MCP Apps flip the model. Instead of pulling users into your app, your app meets users inside their AI environment.

We already see early adoption. OpenAI is moving in this direction with ChatGPT, and goose adopted MCP-UI early and is close to shipping full MCP Apps support. Other platforms are taking similar steps.

To learn more about MCP Apps, check out this blog post.

Prediction 3: Agents Become Portable Across Platforms

I think agents will follow users wherever they work.

Today, I benefit heavily from MCP servers because they make it possible to connect agents to tools and systems. Still, I there's friction. Many users grow attached to a specific agent and want it available across environments without constant reconfiguration.

This is where Agent Client Protocol becomes interesting. ACP allows an agent to run inside any editor or environment that supports the protocol, without tightly coupling it to a specific plugin or extension.

We felt this pain firsthand with goose. Maintaining a VS Code extension proved difficult. goose would evolve, the extension would lag, and users would hit breakage. ACP changed that dynamic. Instead of tightly coupling the agent to a plugin, the editor becomes the client.

Zed Industries introduced this model. When I tried goose inside the Zed editor, the experience felt noticeably smoother. Editors from JetBrains have also adopted the protocol. ACP tends to get less attention than MCP, partly because it's less flashy and partly because the acronym overlaps with other agent-related protocols. Even so, the impact is real.

Here's where I get more ambitious. I don't think this stops at editors. Over time, agent portability may extend to design tools, browsers, and other platforms. I can imagine bringing goose, Codex, or Claude Code directly into tools like Figma without rebuilding the integration each time. This part is more speculative, but the direction feels plausible.

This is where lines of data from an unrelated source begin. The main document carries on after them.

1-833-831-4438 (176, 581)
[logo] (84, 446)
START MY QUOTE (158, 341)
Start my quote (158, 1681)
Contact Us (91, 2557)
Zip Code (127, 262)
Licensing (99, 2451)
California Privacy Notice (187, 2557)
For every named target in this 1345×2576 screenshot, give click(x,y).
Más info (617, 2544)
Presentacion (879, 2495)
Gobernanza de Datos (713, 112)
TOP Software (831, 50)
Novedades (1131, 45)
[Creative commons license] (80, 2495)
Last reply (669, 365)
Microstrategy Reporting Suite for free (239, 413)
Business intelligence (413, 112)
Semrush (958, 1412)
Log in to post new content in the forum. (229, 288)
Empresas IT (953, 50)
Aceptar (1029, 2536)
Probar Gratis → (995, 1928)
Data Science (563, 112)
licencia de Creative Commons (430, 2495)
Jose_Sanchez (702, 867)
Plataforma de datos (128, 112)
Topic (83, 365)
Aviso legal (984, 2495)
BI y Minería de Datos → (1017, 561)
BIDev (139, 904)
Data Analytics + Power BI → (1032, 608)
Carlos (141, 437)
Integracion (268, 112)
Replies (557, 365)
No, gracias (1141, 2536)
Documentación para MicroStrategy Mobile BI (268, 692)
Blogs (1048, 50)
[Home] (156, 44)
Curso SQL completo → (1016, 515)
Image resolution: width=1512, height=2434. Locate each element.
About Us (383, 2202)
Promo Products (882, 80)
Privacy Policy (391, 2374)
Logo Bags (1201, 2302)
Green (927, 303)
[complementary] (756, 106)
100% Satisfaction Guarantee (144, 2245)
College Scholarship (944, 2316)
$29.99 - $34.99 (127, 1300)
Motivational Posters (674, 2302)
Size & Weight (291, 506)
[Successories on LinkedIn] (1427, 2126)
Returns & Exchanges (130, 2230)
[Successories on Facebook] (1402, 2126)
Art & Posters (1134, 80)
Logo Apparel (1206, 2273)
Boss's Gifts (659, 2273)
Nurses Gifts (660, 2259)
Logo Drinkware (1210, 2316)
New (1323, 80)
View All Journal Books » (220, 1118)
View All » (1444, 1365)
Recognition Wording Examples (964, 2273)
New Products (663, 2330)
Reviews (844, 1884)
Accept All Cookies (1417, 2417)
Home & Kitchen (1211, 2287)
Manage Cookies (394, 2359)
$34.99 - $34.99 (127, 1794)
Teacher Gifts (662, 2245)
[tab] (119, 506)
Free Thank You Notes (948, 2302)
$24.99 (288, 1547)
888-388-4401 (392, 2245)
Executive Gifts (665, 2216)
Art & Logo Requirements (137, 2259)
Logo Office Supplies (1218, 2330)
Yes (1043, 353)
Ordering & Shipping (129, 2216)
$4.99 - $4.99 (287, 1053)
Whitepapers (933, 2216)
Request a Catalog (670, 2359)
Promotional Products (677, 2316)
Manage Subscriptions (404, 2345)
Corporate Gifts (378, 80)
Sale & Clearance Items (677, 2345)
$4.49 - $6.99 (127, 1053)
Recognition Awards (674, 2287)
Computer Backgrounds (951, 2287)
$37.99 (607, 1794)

Prediction 4: DIY Agent Configuration Hits a Ceiling

This one feels riskier to say out loud, but I think we eventually move away from heavy context engineering and excessive configuration.

Right now, we compensate for model limitations by adding layers of structure: rules files, memory files, subagents, reusable skills, system prompt overrides, toggles, and switches. All of these help agents behave more reliably, and in many cases, they're necessary, especially for large codebases, legacy systems, and high-impact code changes.

As an engineer, I find this exciting. Configuring my setup feels participatory. I enjoy shaping how an agent reasons and responds. There's satisfaction in tuning behavior instead of treating AI as a black box.

But there's another side we haven't fully felt the consequences of yet.

Every week introduces a new "best practice." Another rule or configuration users feel pressure to adopt. At some point, the overhead may outweigh the benefit. Instead of building, people spend more time configuring the act of building.

I already see developers opting out. Some reject AI because of poor early experiences. Others reject it because the process feels exhausting. They just want to write code.

I've seen this pattern before. When Kubernetes became widely adopted, it unlocked enormous power but also exposed developers to infrastructure complexity they weren't meant to manage. The response wasn't to turn every developer into a Kubernetes expert, but to introduce platform teams, DevOps roles, and abstractions that absorbed that complexity.

I don't want to leave anyone behind in this AI era.

The thought genuinely makes me sad when we say things like "People will get left behind," so I'm brainstorming ways of how to make sure everyone "eats".

When we approach a similar inflection point with agents, I see two likely paths forward:

Tooling improves to the point where most configuration fades into the background.
Companies formalize roles around AI enablement. I've already seen early versions of this. We have internal AI champions at and enablement groups (led by my manager Angie Jones) that help teams use agents safely and effectively.

Personally, I hope for balance. I enjoy configuration and depth, but I don't think productivity scales if every repo demands a complex setup just to get started.

Those are my predictions for 2026. Let's revisit this in a year and see what holds up.

What are your predictions? And what do you think of mine?